Pilotez une sphère à travers des circuits suspendus dans une grille néon. Enchaînez sauts, freins anti-gravitationnels et boosts directionnels pour traverser les anneaux et grimpez le leaderboard. Chaque trajectoire est un puzzle de vitesse.
Oubliez la ligne droite. DriveBall ne récompense pas la vitesse brute, il récompense la trajectoire. Vous roulez, vous percutez un mur, vous récupérez votre saut au contact, vous freinez en pleine chute grâce au frein anti-gravitationnel, vous pivotez la caméra, vous boostez dans la bonne direction, et vous passez l'anneau avec la précision d'un skateur qui enchaîne ses tricks.
Chaque niveau est un terrain de jeu physique où le sol, les murs et les courbes rechargent votre saut, mais pas les obstacles. Le niveau devient votre allié, les autres sphères et cylindres deviennent vos adversaires. À haute vitesse, certains murs céderont au contact, une capacité en cours d'implémentation.
Six entrées, une seule sphère. La difficulté n'est pas dans le nombre de boutons, elle est dans leur combinaison.
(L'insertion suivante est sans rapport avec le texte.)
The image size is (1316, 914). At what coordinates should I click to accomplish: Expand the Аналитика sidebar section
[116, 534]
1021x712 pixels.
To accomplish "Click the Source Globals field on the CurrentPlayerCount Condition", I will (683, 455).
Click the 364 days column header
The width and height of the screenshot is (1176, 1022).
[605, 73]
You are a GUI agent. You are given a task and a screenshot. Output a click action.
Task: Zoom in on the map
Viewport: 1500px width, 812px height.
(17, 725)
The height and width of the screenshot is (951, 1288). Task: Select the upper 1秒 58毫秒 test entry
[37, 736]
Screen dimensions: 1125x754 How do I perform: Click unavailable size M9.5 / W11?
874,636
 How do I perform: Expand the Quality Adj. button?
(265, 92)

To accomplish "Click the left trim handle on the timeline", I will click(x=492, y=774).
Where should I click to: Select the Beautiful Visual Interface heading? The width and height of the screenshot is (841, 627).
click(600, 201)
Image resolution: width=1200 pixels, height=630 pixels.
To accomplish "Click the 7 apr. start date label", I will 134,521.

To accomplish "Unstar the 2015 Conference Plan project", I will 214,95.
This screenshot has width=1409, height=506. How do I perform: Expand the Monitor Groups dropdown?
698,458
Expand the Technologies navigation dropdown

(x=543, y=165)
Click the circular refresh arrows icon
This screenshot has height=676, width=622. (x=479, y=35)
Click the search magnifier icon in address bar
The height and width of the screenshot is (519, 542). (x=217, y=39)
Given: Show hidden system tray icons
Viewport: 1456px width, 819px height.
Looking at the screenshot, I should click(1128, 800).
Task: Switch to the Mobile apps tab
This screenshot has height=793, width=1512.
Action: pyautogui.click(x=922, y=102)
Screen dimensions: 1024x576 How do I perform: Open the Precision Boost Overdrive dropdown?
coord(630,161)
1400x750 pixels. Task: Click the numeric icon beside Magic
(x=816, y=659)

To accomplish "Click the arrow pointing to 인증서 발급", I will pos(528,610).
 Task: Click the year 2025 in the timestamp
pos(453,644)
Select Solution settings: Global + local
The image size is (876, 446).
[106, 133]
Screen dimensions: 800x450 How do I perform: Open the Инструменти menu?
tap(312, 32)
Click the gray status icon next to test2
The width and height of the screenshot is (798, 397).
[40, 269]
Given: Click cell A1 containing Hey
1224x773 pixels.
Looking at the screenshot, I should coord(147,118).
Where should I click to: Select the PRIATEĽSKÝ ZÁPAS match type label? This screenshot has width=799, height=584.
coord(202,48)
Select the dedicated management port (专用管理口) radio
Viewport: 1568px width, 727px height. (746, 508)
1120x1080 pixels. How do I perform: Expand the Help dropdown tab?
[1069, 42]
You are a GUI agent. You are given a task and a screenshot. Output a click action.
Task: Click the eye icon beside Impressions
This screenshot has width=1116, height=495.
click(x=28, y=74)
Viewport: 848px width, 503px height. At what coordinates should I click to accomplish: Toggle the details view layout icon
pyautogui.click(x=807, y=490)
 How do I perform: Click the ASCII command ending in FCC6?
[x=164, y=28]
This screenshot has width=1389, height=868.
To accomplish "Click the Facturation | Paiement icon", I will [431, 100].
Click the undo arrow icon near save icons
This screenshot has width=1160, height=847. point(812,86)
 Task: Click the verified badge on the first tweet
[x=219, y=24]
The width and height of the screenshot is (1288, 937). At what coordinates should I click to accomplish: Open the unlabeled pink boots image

Ce que le jeu autorise, une fois que vous avez compris comment les entrées se combinent entre elles.
Le frein n'est pas un frein au sol, c'est un frein anti-gravitationnel. Il fonctionne en l'air, ce qui permet de casser sa trajectoire en pleine chute plutôt que de la subir.
La capacité de saut se recharge à chaque contact avec une paroi du niveau, sol, mur ou courbe, mais jamais au contact d'un obstacle comme une autre sphère ou un cylindre. Rouler, sauter, percuter un mur, rebondir puis sauter à nouveau en l'air devient une séquence normale, pas une exception.
Conséquence directe du point précédent : chaque mur touché est une nouvelle occasion de sauter. Le niveau devient un tremplin permanent, à condition de viser le bon angle.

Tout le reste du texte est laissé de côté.